Melissa Ruggieri of USA Today said that the film was "nothing short of extraordinary", calling it a "gleaming spectacle that will move you – literally and emotionally". Ruggieri praised the intensity and realism of the tornado sequence, the emotion conjured by Garland's voice, and the "mesmerizing" facade of the Wizard. Liz Shannon Miller of Consequence criticized the smoothing of Garland's face and the unevenness of how the actors were "plopped" onto new CGI backgrounds. Miller was particularly critical of the AI-rendered crowds, saying their faces did not look human-like or match the eyelines of the characters, and that each scene with them contained "the potential for nightmare fuel". Miller called the tornado sequence a "genuine achievement", believing the creative use of the venue enhanced the scene. Ultimately, she felt let down by the rest of the film, saying, "The only thing more frustrating than watching something that's completely creatively bankrupt is watching something with real sparks of potential get totally squandered."

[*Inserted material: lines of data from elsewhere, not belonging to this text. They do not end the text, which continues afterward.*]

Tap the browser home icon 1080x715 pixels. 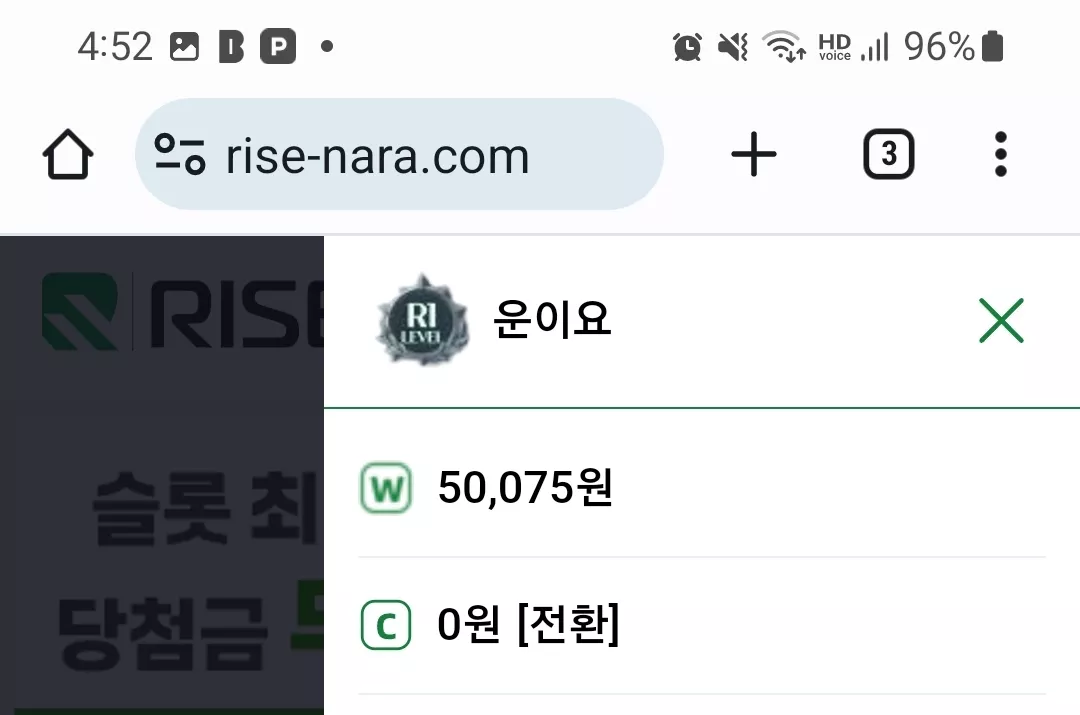68,154
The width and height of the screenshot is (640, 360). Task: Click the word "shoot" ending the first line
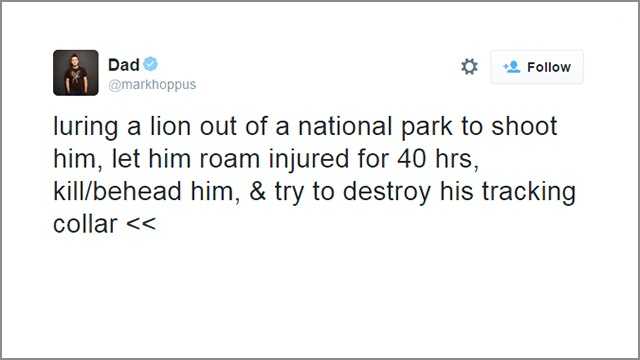point(524,126)
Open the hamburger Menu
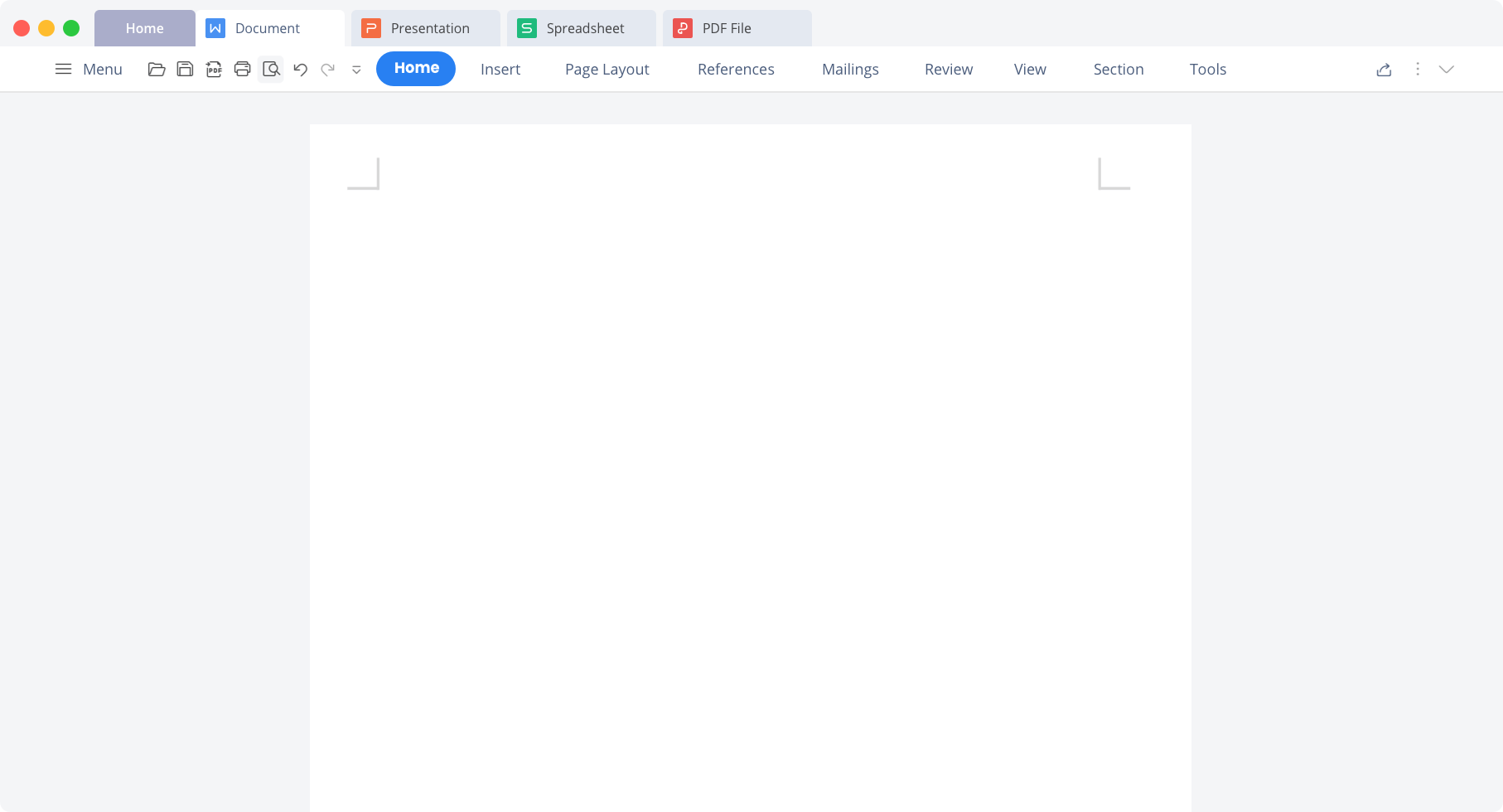Screen dimensions: 1503x812 pyautogui.click(x=88, y=70)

In 2026, The Wizard of Oz at Sphere won a Visual Effects Society Award for Outstanding Visual Effects in a Special Venue Project.

===Commercial performance===
By October 17, 2025, the film had sold a million tickets and generated more than $130 million in revenue. Following the news, Sphere Entertainment's stock price rose 14.5 percent and closed at an all-time high price of $67.24. As of June 2026, the film had sold more than 3 million tickets and generated over $400 million in ticket sales.